For an analytic function $f(z)$, $|f(z)^2-1|<1$ implies $\Re f(z)>0$ or $\Re f(z)<0$?
Solution 1:
I don't think $f$ even needs to be analytic - only continuous on $\Omega$. In any case, I think the latter interpretation you pose is the correct one: the problem wants an either-or on all of $\Omega$, i.e.

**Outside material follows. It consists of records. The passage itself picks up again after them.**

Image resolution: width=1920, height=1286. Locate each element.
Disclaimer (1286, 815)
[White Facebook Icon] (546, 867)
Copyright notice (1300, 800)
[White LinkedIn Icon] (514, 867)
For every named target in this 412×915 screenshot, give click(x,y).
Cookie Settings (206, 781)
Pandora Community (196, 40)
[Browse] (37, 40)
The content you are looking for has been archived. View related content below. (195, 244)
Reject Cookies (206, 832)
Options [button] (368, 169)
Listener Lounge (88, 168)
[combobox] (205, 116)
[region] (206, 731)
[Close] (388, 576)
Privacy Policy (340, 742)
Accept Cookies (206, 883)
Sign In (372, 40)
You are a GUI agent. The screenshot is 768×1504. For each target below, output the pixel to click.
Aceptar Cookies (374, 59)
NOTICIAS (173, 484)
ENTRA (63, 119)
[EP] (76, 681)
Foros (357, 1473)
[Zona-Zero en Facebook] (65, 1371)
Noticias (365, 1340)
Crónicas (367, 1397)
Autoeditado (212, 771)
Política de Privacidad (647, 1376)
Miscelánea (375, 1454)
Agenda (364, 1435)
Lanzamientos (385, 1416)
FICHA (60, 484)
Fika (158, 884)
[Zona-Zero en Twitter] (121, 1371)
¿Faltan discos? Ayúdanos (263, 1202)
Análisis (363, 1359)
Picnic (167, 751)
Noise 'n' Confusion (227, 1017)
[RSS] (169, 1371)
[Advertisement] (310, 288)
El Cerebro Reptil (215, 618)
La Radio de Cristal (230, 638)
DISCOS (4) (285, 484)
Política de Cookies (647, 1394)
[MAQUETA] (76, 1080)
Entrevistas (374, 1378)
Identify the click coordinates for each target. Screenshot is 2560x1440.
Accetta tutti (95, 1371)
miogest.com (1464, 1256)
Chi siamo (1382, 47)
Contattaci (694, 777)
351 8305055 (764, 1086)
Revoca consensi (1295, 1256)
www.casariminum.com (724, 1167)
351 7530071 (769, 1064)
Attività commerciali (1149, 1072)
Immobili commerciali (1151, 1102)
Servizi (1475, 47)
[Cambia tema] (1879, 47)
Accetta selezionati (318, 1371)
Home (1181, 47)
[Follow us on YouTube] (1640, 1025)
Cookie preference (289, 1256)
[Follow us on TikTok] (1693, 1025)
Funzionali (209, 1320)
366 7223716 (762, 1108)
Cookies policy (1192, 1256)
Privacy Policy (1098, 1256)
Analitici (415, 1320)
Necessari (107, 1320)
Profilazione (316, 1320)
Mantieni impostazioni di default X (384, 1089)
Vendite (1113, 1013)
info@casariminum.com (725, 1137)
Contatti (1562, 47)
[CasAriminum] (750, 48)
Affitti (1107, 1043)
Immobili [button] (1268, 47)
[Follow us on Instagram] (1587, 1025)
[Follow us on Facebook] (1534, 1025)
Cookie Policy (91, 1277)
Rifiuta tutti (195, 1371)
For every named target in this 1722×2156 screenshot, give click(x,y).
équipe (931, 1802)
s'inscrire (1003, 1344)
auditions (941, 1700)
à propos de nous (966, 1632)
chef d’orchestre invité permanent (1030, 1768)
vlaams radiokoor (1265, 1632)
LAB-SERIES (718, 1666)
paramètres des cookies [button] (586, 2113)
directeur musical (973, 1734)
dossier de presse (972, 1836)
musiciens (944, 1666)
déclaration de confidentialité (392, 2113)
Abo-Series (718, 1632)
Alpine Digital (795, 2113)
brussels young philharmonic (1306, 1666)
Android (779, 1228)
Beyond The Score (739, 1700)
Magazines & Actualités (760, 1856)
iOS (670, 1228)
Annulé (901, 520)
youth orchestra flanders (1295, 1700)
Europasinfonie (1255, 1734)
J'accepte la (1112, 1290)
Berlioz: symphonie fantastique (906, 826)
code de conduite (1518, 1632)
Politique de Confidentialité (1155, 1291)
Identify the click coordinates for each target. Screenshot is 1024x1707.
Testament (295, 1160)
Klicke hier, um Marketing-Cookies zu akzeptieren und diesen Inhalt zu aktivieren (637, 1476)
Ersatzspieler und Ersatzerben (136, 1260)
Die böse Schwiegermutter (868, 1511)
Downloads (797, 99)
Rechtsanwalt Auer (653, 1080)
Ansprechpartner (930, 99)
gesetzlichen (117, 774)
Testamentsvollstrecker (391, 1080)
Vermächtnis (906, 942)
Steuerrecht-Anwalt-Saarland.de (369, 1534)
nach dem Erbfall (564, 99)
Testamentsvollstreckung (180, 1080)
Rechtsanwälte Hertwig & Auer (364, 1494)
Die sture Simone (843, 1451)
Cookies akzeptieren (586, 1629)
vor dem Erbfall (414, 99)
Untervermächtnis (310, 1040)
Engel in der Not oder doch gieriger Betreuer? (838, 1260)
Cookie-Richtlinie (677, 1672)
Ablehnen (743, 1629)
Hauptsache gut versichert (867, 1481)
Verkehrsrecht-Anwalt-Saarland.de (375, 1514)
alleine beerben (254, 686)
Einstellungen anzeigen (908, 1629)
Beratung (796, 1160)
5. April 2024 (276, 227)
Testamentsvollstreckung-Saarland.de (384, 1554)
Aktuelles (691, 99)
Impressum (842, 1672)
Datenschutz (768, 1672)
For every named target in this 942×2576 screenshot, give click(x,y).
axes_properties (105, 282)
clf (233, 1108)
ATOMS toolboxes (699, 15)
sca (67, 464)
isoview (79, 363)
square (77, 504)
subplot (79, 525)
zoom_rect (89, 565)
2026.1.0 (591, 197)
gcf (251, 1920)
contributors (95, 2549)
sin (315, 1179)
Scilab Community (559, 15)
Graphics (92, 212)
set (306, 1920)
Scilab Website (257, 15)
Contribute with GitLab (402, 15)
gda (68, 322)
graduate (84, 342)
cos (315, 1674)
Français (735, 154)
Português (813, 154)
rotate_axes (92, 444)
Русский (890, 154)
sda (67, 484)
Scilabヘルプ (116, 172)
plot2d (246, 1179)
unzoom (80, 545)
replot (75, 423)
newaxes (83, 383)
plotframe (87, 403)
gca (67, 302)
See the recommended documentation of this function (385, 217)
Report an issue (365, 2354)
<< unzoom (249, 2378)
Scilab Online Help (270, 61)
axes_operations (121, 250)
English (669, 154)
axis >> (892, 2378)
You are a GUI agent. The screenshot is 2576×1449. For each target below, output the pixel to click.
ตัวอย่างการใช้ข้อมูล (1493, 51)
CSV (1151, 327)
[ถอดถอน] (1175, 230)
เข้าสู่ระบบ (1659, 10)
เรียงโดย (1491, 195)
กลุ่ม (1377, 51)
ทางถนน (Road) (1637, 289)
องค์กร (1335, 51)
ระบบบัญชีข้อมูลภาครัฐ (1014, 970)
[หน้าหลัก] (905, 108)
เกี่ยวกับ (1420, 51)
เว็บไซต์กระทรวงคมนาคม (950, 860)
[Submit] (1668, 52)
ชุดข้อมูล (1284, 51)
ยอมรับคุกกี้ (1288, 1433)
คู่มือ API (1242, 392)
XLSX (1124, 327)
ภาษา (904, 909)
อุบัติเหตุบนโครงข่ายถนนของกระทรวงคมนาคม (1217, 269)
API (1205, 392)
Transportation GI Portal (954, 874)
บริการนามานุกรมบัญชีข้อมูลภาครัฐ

$$\left(\;\forall z\in\Omega:\operatorname{Re} f>0 \;\right)\text{ or }\left(\;\forall z\in\Omega:\operatorname{Re} f<0 \;\right).$$
This isn't too much more work than what you've already done. You've shown the real part can't be zero; now assume there are two arguments $z$ and $w$ in $\Omega$ with $\operatorname{Re} f(z)<0<\operatorname{Re}f(w)$. Since $\Omega$ is connected, there is a path going from $z$ to $w$ contained in $\Omega$. Consider how $\operatorname{Re}f$ looks on this path...
Solution 2:
Let $D$ be the open disk centered at $1$ and with radius $1$, and let $D'=\{w:w^2\in D\}$. Since $f(z)^2\in D$ for all $z\in\Omega$, $f(z)\in D'$. What do we know about $D'$? The following two facts are easy to prove:
- $D'$ is symmetric with respect to the imaginary axis;
- no point in the imaginary axis is in $D'$.
Thus, $\{w\in D':\Re z>0\}\ $ and $\{w\in D':\Re z<0\}\ $ are disconnected; since $f(\Omega)$ is connected, it must be contained in one of them.
In fact, $D'$ is the interior of a lemniscate.